_TASK INPUT:_
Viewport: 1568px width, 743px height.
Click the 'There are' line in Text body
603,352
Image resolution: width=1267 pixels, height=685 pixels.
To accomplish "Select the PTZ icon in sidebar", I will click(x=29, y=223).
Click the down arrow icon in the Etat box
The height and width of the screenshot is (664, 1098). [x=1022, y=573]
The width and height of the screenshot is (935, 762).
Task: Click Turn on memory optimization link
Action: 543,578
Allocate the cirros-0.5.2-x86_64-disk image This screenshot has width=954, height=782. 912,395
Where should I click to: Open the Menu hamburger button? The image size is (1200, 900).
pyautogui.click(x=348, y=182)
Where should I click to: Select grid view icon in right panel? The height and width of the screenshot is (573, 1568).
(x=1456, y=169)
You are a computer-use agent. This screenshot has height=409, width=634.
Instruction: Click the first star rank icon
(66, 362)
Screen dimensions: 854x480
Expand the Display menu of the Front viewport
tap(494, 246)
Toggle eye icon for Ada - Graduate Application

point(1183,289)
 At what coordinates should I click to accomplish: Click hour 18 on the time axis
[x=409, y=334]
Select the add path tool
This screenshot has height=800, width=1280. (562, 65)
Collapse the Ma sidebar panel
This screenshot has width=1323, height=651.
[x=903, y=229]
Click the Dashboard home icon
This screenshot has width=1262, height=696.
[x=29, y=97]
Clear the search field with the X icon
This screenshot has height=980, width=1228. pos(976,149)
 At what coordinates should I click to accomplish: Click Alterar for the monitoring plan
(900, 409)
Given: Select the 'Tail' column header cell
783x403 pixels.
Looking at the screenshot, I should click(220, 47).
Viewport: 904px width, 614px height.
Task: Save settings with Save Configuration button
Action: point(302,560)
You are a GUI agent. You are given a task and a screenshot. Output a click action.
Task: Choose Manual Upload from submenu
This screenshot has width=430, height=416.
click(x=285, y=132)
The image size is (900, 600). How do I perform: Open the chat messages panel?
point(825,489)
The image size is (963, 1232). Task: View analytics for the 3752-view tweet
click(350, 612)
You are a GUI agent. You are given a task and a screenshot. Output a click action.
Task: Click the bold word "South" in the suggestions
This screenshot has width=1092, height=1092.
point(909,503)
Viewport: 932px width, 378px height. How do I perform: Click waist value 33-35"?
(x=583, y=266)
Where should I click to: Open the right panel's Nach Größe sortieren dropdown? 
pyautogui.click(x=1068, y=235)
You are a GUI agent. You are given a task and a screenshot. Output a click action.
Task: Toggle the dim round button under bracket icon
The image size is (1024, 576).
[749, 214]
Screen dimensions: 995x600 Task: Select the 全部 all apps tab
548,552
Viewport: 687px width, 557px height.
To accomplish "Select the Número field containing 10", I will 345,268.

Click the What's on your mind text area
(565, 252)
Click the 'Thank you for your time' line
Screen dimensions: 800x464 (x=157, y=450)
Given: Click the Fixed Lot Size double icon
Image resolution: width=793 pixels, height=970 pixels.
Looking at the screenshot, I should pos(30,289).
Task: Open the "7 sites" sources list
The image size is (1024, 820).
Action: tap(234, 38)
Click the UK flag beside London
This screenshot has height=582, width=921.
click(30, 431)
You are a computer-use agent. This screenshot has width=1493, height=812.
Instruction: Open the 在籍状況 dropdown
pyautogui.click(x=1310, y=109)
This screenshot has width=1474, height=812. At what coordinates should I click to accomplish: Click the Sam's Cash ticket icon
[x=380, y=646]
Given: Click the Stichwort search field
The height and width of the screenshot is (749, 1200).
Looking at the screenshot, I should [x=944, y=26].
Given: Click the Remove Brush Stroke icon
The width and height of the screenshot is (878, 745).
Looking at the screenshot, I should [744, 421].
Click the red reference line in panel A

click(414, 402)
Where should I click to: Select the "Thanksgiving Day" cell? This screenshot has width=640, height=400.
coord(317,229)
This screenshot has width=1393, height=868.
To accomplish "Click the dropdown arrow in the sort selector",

_WHAT YOU WILL DO:_ Give the complete listing a second time, exactly as it reads.

_OUTPUT FOR THIS TASK:_
Viewport: 1568px width, 743px height.
Click the 'There are' line in Text body
603,352
Image resolution: width=1267 pixels, height=685 pixels.
To accomplish "Select the PTZ icon in sidebar", I will click(x=29, y=223).
Click the down arrow icon in the Etat box
The height and width of the screenshot is (664, 1098). [x=1022, y=573]
The width and height of the screenshot is (935, 762).
Task: Click Turn on memory optimization link
Action: 543,578
Allocate the cirros-0.5.2-x86_64-disk image This screenshot has width=954, height=782. 912,395
Where should I click to: Open the Menu hamburger button? The image size is (1200, 900).
pyautogui.click(x=348, y=182)
Where should I click to: Select grid view icon in right panel? The height and width of the screenshot is (573, 1568).
(x=1456, y=169)
You are a computer-use agent. This screenshot has height=409, width=634.
Instruction: Click the first star rank icon
(66, 362)
Screen dimensions: 854x480
Expand the Display menu of the Front viewport
tap(494, 246)
Toggle eye icon for Ada - Graduate Application

point(1183,289)
 At what coordinates should I click to accomplish: Click hour 18 on the time axis
[x=409, y=334]
Select the add path tool
This screenshot has height=800, width=1280. (562, 65)
Collapse the Ma sidebar panel
This screenshot has width=1323, height=651.
[x=903, y=229]
Click the Dashboard home icon
This screenshot has width=1262, height=696.
[x=29, y=97]
Clear the search field with the X icon
This screenshot has height=980, width=1228. pos(976,149)
 At what coordinates should I click to accomplish: Click Alterar for the monitoring plan
(900, 409)
Given: Select the 'Tail' column header cell
783x403 pixels.
Looking at the screenshot, I should click(220, 47).
Viewport: 904px width, 614px height.
Task: Save settings with Save Configuration button
Action: point(302,560)
You are a GUI agent. You are given a task and a screenshot. Output a click action.
Task: Choose Manual Upload from submenu
This screenshot has width=430, height=416.
click(x=285, y=132)
The image size is (900, 600). How do I perform: Open the chat messages panel?
point(825,489)
The image size is (963, 1232). Task: View analytics for the 3752-view tweet
click(350, 612)
You are a GUI agent. You are given a task and a screenshot. Output a click action.
Task: Click the bold word "South" in the suggestions
This screenshot has width=1092, height=1092.
point(909,503)
Viewport: 932px width, 378px height. How do I perform: Click waist value 33-35"?
(x=583, y=266)
Where should I click to: Open the right panel's Nach Größe sortieren dropdown? 
pyautogui.click(x=1068, y=235)
You are a GUI agent. You are given a task and a screenshot. Output a click action.
Task: Toggle the dim round button under bracket icon
The image size is (1024, 576).
[749, 214]
Screen dimensions: 995x600 Task: Select the 全部 all apps tab
548,552
Viewport: 687px width, 557px height.
To accomplish "Select the Número field containing 10", I will 345,268.

Click the What's on your mind text area
(565, 252)
Click the 'Thank you for your time' line
Screen dimensions: 800x464 (x=157, y=450)
Given: Click the Fixed Lot Size double icon
Image resolution: width=793 pixels, height=970 pixels.
Looking at the screenshot, I should pos(30,289).
Task: Open the "7 sites" sources list
The image size is (1024, 820).
Action: tap(234, 38)
Click the UK flag beside London
This screenshot has height=582, width=921.
click(30, 431)
You are a computer-use agent. This screenshot has width=1493, height=812.
Instruction: Open the 在籍状況 dropdown
pyautogui.click(x=1310, y=109)
This screenshot has width=1474, height=812. At what coordinates should I click to accomplish: Click the Sam's Cash ticket icon
[x=380, y=646]
Given: Click the Stichwort search field
The height and width of the screenshot is (749, 1200).
Looking at the screenshot, I should [x=944, y=26].
Given: Click the Remove Brush Stroke icon
The width and height of the screenshot is (878, 745).
Looking at the screenshot, I should [744, 421].
Click the red reference line in panel A

click(414, 402)
Where should I click to: Select the "Thanksgiving Day" cell? This screenshot has width=640, height=400.
coord(317,229)
This screenshot has width=1393, height=868.
To accomplish "Click the dropdown arrow in the sort selector",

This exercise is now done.